Likewise, clients of Executive Coaches seek someone who has faced similar challenges and learned how to deal effectively with them. If the clients are to reach the “top of their game,” they need guidance and advice and illustrations of how to proceed, just as surely as the aspiring star athelete or performing artist. They need informed and expert feedback on how they have performed, what seems to work well and what needs to be improved and how.

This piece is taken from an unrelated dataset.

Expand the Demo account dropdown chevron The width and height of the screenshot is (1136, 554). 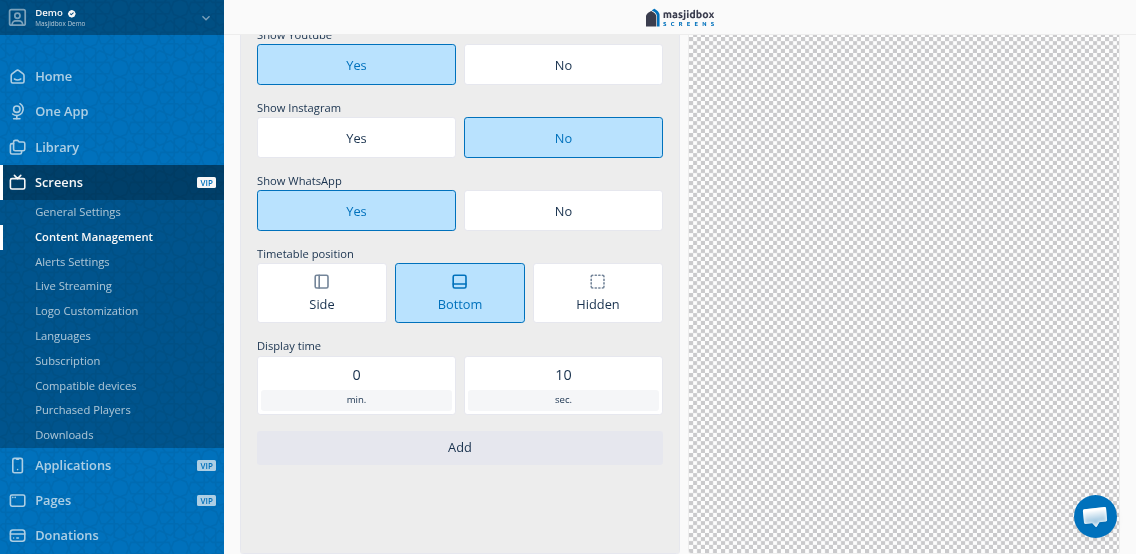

Mulkern and Associates Executive Coaching

The Third Facet of Executive Coaching, interwoven with the other two, is that of counselor. Clients who seek Executive Coaches are frequently experiencing new challenges and stresses that can be anxiety provoking in a number of ways. Fully exploring these issues requires that the coach be able to establish emotional trust and rapport, such that the client reveals in some depth and texture and detail how he or she is experiencing the current situation. Listening with and expressing empathy in a non-perfunctory or “programmed” fashion is critical. Asking further exploratory questions and supportively challenging apparent inconsistencies in the client’s presentation of the facts and feelings are also key to making progress. These counseling activities go beyond the intellectually weighted, problem-solving Socratic dialogue and also beyond the advice and example giving of skill development. But without all three facets the coaching is deficient and will likely be short-lived.

Other Forms of Consulting

Other forms of consulting tend by their very nature to be less private. Training and development, for example, is a group function, and consultants’ reports are usually made available to a group. These forms of consulting, to be sure, may also involve assessments, questionnaires, listening, empathy, recommendations and advice. But in no other kind of consulting is there forged so strongly the confidential, mentoring bond between one human being and another which is at the heart of the best Executive Coaching.